**Exercises:**
1) In the forum thread below about refinishing a 634A subset, what grit of sandpaper was used for the wet-sanding?
2) In the forum thread below, rewrite the passage starting with "- Russ Kirk" and going on through "cold again. :)", substituting "crate" for "box".

**Document segment:**
----

Several months ago, I bought a 634A in a Junque Shoppe. Since I am getting ready to connect it to my B1 base, and since it looked pretty ratty, I decided to refinish the case. And since I was in the process, I decided to experiment a bit, and try black Appliance Epoxy instead of standard gloss or semigloss black enamel paint. I have very little experience refinishing anything, so I didn't expect it to look showroom new, and it doesn't. But it was interesting.

The first pic shows the unit as I bought it. At some point in the distance past, an uneven layer of gloppy black paint had been put on. Later the unit took a lot of wear, which abraded it through the paint, through the copper, and down to the underlying steel. Some miscellaneous beige paint splats accentuated the look.

My first task was to remove most of the gloppy paint with several sessions of old-fashioned methylene chloride stripper. Yuck, what a mess! When most of it was gone, I dry-sanded with some 150 grit, then wet-sanded with 400. The second pic shows the result. The beige paint splats are gone, and the metal is smooth to the touch, though not to the eye, which was a mistake. Inevitably, more of the copper has been exposed.

Then a couple coats of gray automotive primer, as shown in the third pic. Why automotive? I happened to have a can of it on hand. I did not sand after the primer - probably should have - but this is a subset, right?

Finally about four thin coats of the Appliance Epoxy. It went on reasonably well, although some surface imperfections (due to not-quite-complete glop removal and insufficient sanding) telegraphed through.

It looks reasonably good. Subsets were never this glossy, of course, but it was an experiment. What I really wanted to know was whether Appliance Epoxy might be good on the B-1. My guess is that to get a good surface, I might have to polish it so well that a finish coat might not be needed.  Any thoughts?

Bill

Russ Kirk

#1
Hi Bill,

I 'm far from an expert at refinishing and painting,  but your job looks GREAT!  Your detailed description gives me an incentive to try painting some of my phone items this spring/summer.

Great job!

Russ....
- Russ Kirk
ATCA & TCI

Phonesrfun

From here it looks real nice.  I, too am not an expert on painting. My paint jobs are usually pitiful.

-Bill G

Dennis Markham

Bill, they took the words right out of my mouth.  It looks great from this angle.  Nice job.  I'm with Russ, it makes me want to paint a couple that I have sitting in a box.  Maybe in 3 months when it gets warm and before five months when it gets cold again. :)

Nice job.

Sargeguy

Wow, the "before" picture looks nicer than most of my subsets.
Greg Sargeant
Providence, RI
TCI /ATCA #4409

bingster

Bill, I ran into the same thing painting a D-mount.  I didn't sand the primer very well, and the paint looked sloppy as a result.  But once I put it in the oven and baked it for a while, the paint smoothed out beautifully.
= DARRIN =



Bill

Bingster -

Did you give it the oven treatment before or after the paint dried?

Bill

bingster

The paint had dried to the touch, but It probably hadn't completely cured.
= DARRIN =



RDP

Looks real good Bill but, as you said, you should always sand the primer. Not only to get out minor imperfections in it but so the base coat or single stage paint that you used adheres to it uniformly and well. Because later on as the paint finally cures it can start to peel especially around the edges and chip easily.

----

**Extracted material:**
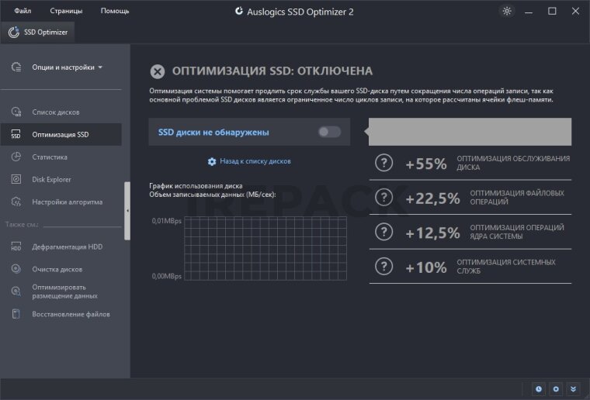Open the Страницы menu
Viewport: 590px width, 400px height.
pos(66,11)
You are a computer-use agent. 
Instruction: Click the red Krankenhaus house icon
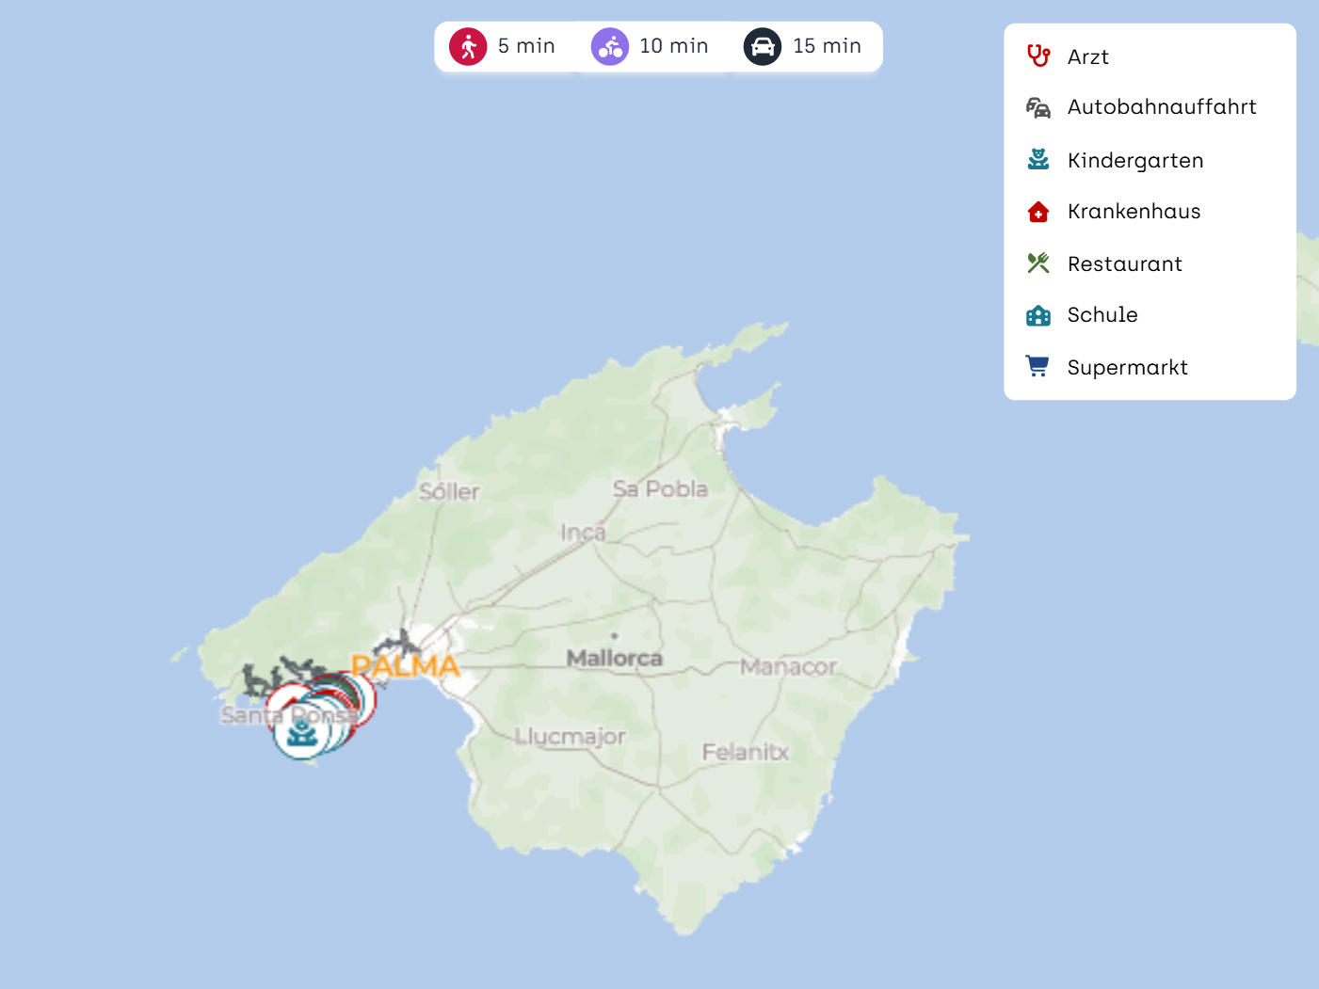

----

**The answers:**
1) 400 grit

2)
- Russ Kirk
ATCA & TCI

Phonesrfun

From here it looks real nice.  I, too am not an expert on painting. My paint jobs are usually pitiful.

-Bill G

Dennis Markham

Bill, they took the words right out of my mouth.  It looks great from this angle.  Nice job.  I'm with Russ, it makes me want to paint a couple that I have sitting in a crate.  Maybe in 3 months when it gets warm and before five months when it gets cold again. :)